Work required: Below are the records; copy exactly the stretch from the line containing "How do I perform: Toggle" through the line containing "Given: Click the Trust Radius logo icon", both ends included, and nothing else.

Extracted entries:
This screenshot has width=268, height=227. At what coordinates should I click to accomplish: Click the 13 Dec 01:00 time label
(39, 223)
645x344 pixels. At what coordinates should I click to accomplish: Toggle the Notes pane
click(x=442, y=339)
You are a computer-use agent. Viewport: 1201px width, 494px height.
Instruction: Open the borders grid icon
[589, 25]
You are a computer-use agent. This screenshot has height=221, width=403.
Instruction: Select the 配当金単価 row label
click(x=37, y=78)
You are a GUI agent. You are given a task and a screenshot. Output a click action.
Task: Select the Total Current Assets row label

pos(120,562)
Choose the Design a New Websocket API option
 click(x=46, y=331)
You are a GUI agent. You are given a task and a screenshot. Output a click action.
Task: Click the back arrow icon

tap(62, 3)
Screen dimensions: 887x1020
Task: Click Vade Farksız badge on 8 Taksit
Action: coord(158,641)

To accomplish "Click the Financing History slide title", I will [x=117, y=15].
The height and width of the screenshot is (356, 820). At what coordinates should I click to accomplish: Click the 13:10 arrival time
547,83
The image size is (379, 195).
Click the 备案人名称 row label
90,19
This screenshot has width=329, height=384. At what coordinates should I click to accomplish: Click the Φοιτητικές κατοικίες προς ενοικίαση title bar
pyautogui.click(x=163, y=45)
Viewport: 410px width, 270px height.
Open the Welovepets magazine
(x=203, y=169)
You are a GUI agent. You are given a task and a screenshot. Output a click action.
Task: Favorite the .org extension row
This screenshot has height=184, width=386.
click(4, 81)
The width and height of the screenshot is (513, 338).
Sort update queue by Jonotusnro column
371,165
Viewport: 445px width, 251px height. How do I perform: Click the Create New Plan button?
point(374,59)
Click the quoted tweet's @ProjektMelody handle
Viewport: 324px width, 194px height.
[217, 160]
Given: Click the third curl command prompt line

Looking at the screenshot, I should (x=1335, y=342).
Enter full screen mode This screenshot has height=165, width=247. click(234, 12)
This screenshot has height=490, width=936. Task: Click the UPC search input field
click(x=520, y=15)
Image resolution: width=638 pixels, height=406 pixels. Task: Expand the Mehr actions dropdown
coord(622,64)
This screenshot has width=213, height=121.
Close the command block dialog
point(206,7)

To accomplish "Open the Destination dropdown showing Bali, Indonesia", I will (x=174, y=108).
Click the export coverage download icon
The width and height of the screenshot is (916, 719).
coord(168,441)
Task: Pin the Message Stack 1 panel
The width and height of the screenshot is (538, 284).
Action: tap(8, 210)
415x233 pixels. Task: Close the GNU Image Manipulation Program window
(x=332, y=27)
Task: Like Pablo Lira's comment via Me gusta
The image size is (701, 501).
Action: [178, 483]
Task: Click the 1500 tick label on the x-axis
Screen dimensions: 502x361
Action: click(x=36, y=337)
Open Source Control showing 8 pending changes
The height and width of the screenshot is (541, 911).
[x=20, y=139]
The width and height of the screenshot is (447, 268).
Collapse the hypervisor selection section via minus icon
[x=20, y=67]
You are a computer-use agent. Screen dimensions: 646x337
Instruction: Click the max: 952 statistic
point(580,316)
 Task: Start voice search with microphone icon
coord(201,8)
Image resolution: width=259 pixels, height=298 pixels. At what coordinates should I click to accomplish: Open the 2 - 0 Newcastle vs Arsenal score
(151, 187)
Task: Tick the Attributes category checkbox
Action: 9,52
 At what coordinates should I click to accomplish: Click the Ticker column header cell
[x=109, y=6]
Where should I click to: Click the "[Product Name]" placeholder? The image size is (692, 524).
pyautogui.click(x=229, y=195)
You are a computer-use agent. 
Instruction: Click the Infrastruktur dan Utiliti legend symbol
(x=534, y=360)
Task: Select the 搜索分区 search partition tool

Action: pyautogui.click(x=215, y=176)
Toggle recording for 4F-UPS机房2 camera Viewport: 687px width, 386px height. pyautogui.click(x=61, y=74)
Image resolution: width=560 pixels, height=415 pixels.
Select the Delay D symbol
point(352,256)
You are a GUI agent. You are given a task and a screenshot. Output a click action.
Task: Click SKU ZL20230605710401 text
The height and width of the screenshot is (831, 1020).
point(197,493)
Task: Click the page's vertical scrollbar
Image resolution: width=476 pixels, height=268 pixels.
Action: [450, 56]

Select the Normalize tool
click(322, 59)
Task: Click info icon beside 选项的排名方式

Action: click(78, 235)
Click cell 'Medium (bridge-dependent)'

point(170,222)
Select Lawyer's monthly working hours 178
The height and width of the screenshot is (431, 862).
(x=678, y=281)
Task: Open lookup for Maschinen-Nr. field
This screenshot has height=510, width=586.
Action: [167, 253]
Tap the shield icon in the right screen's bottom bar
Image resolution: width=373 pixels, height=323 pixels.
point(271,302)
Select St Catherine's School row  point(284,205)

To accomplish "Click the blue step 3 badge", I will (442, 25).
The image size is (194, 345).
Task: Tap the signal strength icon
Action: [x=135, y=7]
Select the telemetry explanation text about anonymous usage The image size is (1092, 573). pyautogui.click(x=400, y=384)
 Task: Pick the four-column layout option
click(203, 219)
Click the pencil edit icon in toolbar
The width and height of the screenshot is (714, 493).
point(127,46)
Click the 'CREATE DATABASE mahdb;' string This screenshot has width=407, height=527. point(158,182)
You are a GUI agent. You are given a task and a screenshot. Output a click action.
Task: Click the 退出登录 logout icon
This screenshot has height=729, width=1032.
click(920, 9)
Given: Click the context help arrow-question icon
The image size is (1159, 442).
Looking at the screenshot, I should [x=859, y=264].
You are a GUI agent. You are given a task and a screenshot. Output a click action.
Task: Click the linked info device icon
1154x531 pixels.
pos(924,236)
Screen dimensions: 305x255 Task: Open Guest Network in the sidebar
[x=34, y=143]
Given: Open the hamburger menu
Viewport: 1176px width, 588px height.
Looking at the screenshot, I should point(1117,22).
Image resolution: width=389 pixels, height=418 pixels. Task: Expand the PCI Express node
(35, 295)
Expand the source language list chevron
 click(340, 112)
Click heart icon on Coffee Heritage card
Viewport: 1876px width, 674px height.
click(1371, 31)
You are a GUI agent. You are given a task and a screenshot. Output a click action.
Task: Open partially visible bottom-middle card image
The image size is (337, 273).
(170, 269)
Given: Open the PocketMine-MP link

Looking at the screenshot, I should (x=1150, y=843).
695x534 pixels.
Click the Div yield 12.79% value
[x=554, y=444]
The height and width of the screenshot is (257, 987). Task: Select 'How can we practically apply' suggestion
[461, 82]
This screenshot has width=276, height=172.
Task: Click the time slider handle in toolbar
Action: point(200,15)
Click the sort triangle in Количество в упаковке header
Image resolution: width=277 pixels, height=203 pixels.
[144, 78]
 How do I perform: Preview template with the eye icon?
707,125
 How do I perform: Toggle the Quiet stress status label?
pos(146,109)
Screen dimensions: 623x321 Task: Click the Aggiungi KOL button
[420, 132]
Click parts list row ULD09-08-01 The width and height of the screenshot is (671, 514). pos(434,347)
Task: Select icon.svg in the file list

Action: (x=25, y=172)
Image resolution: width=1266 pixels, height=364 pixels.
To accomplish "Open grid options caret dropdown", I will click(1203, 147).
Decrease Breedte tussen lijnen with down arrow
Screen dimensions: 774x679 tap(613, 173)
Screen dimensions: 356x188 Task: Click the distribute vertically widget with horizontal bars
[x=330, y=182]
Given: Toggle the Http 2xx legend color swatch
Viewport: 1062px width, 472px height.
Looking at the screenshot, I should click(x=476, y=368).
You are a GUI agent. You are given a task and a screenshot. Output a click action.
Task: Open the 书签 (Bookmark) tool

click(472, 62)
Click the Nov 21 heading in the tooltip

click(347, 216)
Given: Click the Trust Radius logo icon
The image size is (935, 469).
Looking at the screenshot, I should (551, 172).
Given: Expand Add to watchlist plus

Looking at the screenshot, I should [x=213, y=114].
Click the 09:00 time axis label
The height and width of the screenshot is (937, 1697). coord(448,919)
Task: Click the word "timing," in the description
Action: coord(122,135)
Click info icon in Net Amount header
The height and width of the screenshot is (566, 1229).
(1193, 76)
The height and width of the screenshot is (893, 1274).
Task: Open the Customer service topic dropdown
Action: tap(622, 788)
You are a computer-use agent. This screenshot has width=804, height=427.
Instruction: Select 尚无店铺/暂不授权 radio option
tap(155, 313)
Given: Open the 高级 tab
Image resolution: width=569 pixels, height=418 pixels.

Exercise output:
 How do I perform: Toggle the Quiet stress status label?
pos(146,109)
Screen dimensions: 623x321 Task: Click the Aggiungi KOL button
[420, 132]
Click parts list row ULD09-08-01 The width and height of the screenshot is (671, 514). pos(434,347)
Task: Select icon.svg in the file list

Action: (x=25, y=172)
Image resolution: width=1266 pixels, height=364 pixels.
To accomplish "Open grid options caret dropdown", I will click(1203, 147).
Decrease Breedte tussen lijnen with down arrow
Screen dimensions: 774x679 tap(613, 173)
Screen dimensions: 356x188 Task: Click the distribute vertically widget with horizontal bars
[x=330, y=182]
Given: Toggle the Http 2xx legend color swatch
Viewport: 1062px width, 472px height.
Looking at the screenshot, I should click(x=476, y=368).
You are a GUI agent. You are given a task and a screenshot. Output a click action.
Task: Open the 书签 (Bookmark) tool

click(472, 62)
Click the Nov 21 heading in the tooltip

click(347, 216)
Given: Click the Trust Radius logo icon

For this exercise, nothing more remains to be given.